Reproduce the material below verbatim, from the line containing "This screenshot has" through the end of the material, both ends included, and leave out the pictures.
------------------------------------
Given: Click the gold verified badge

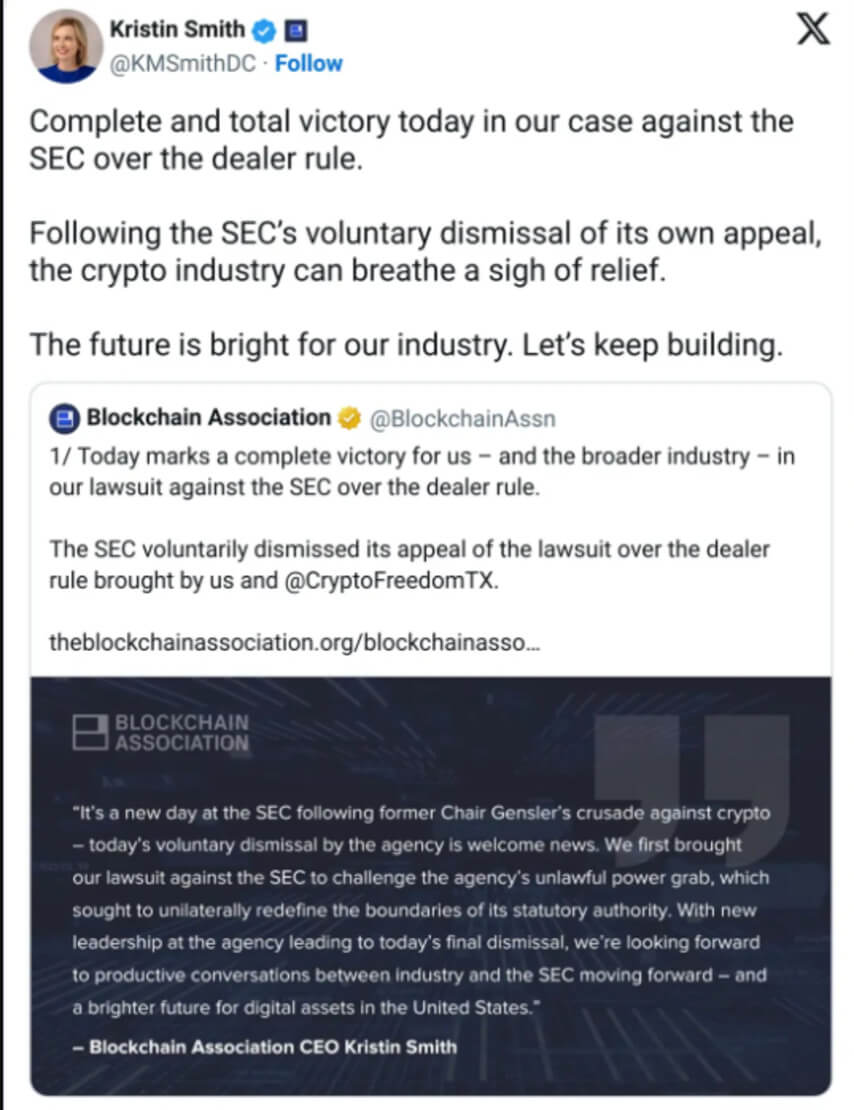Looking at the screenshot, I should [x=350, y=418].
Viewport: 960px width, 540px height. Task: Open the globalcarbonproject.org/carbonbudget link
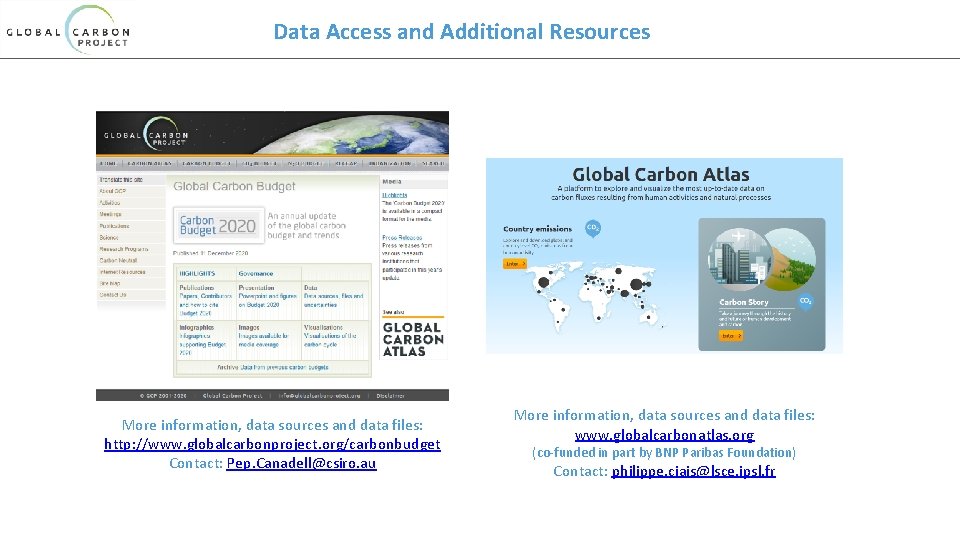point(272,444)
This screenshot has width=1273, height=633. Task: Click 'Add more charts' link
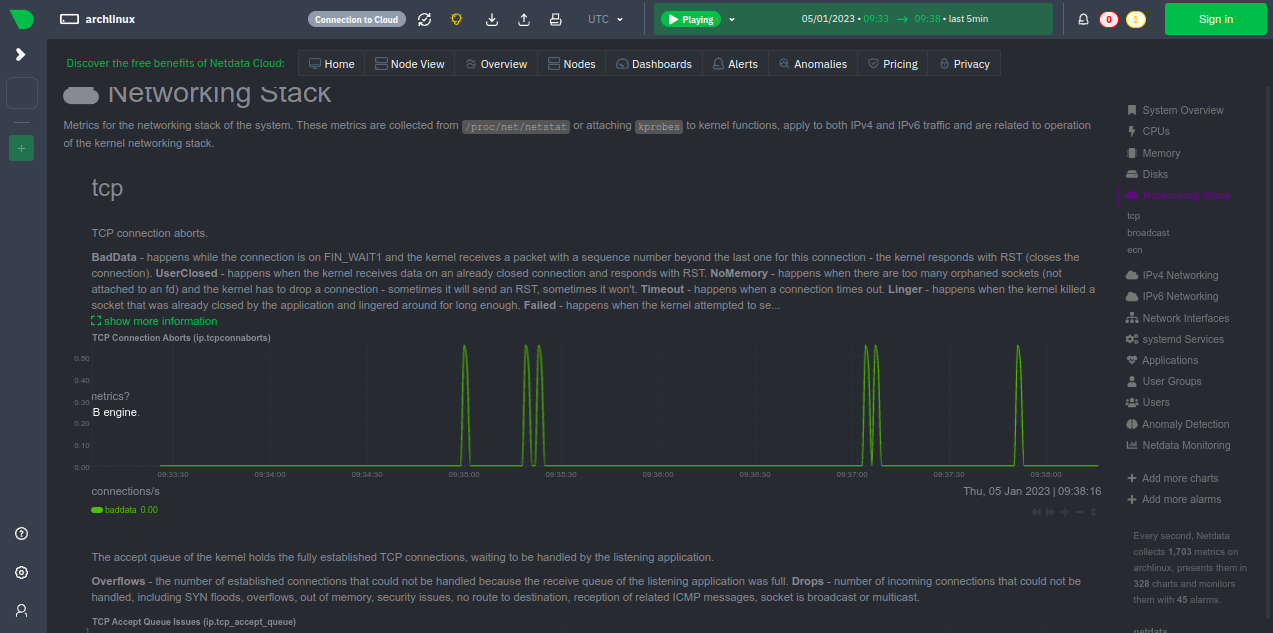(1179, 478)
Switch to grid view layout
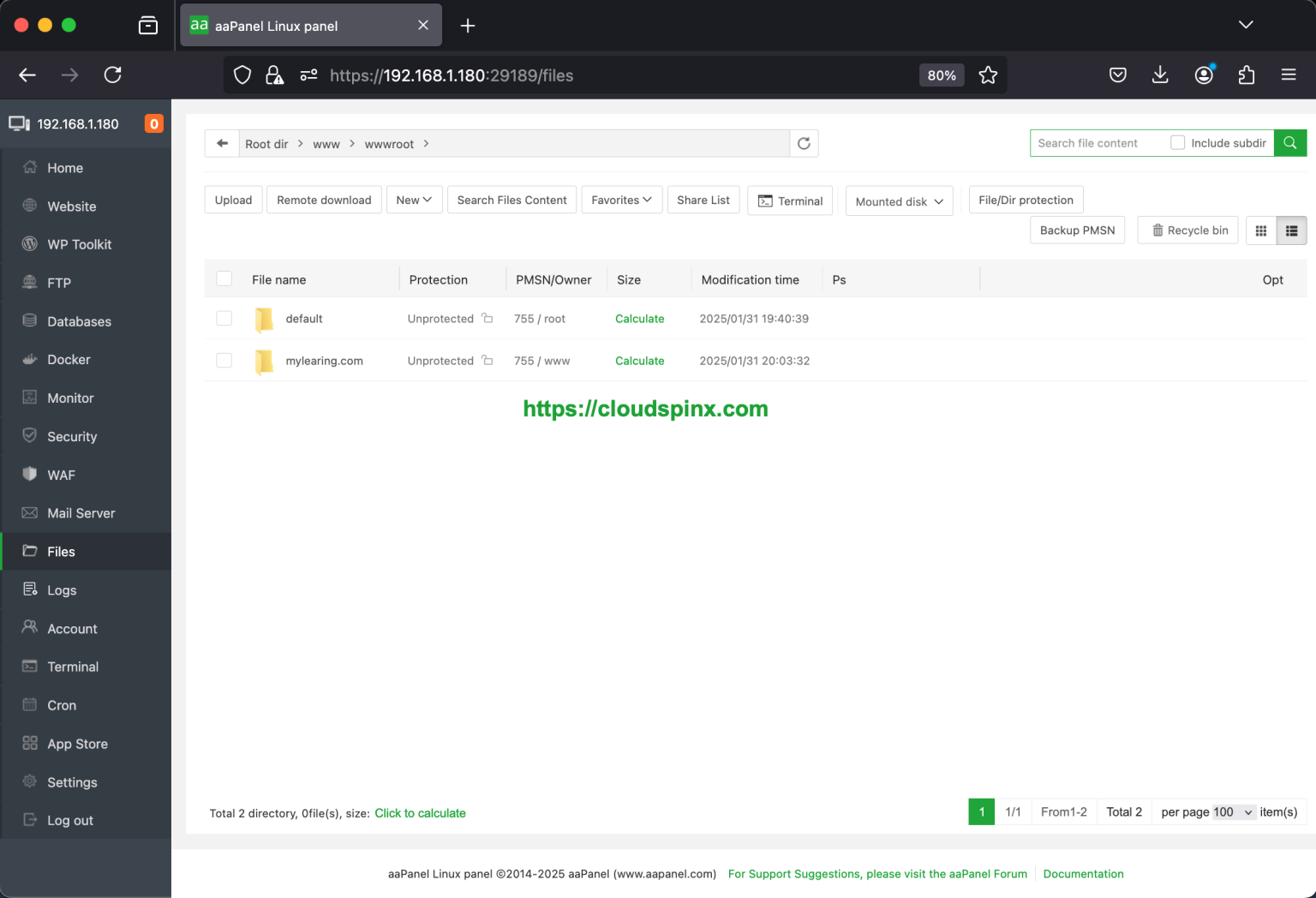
------------------------------------
Answer to this task ▸
This screenshot has width=1273, height=633. Task: Click 'Add more charts' link
(1179, 478)
Switch to grid view layout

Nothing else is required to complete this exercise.